I want to perform matrix vector multiplication of size (N^2, M) * (M), and then reshape the output vector of size (N^2) to a (N, N) matrix.
To do this without allocation, I tried using 1d view of the matrix.
Directly calling mul!
with views indeed did not allocate, but when I called mul!
inside a function, allocation occurs.
Why is this?

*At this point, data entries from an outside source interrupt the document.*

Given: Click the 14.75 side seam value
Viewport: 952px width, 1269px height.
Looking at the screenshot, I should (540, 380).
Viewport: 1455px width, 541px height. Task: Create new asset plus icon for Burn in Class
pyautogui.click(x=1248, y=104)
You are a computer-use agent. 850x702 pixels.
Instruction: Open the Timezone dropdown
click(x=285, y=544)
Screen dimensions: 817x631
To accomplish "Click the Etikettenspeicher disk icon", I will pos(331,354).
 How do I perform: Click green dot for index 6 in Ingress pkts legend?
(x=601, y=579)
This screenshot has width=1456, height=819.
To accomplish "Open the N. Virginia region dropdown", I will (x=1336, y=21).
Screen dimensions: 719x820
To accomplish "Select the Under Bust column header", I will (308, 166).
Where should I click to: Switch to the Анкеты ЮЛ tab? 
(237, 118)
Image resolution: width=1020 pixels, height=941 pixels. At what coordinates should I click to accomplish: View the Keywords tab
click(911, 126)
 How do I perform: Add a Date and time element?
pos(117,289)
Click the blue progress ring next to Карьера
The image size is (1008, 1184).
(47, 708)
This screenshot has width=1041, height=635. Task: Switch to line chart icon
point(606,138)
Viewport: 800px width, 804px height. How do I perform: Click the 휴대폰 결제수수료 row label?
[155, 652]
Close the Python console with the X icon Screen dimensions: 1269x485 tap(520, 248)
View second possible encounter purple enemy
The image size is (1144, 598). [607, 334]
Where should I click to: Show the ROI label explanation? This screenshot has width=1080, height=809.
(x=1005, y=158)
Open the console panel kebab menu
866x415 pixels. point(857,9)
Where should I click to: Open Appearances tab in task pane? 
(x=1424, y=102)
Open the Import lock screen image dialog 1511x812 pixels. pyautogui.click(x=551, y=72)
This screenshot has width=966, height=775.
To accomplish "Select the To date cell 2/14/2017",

Is there a way to keep using view inside the function without allocation?
I would also appreciate if there are better ways to achieve my goal of doing matrix vector multiplication and then reshaping the output vector to a matrix.
N = 50
M = 100
a1 = zeros(N*N)
a2 = zeros(N, N)
b = rand(N*N, M)
c = rand(M)
function test1!(a1, b, c)
mul!(a1, b, c)
end
function test2!(a2, b, c)
mul!((@view a2[:]), b, c)
end
@btime mul!($a1, $b, $c)
@btime mul!($(@view a2[:]), $b, $c)
@btime test1!($a1, $b, $c)
@btime test2!($a2, $b, $c)
Output:
53.083 μs (0 allocations: 0 bytes)
53.100 μs (0 allocations: 0 bytes)
53.023 μs (0 allocations: 0 bytes)
53.280 μs (2 allocations: 80 bytes)
EDIT: Following suggestions from the replies, I tried reshape(a2, :)
and vec(a2)
, but both still allocate.
function test3!(a2, b, c)
mul!(reshape(a2, :), b, c)
end
function test4!(a2, b, c)
mul!(vec(a2), b, c)
end
@btime mul!(reshape($a2, :), $b, $c)
@btime mul!($vec(a2), $b, $c)
@btime test3!($a2, $b, $c)
@btime test4!($a2, $b, $c)
Output:
53.223 μs (2 allocations: 80 bytes)
53.178 μs (2 allocations: 80 bytes)
53.303 μs (2 allocations: 80 bytes)
53.144 μs (2 allocations: 80 bytes)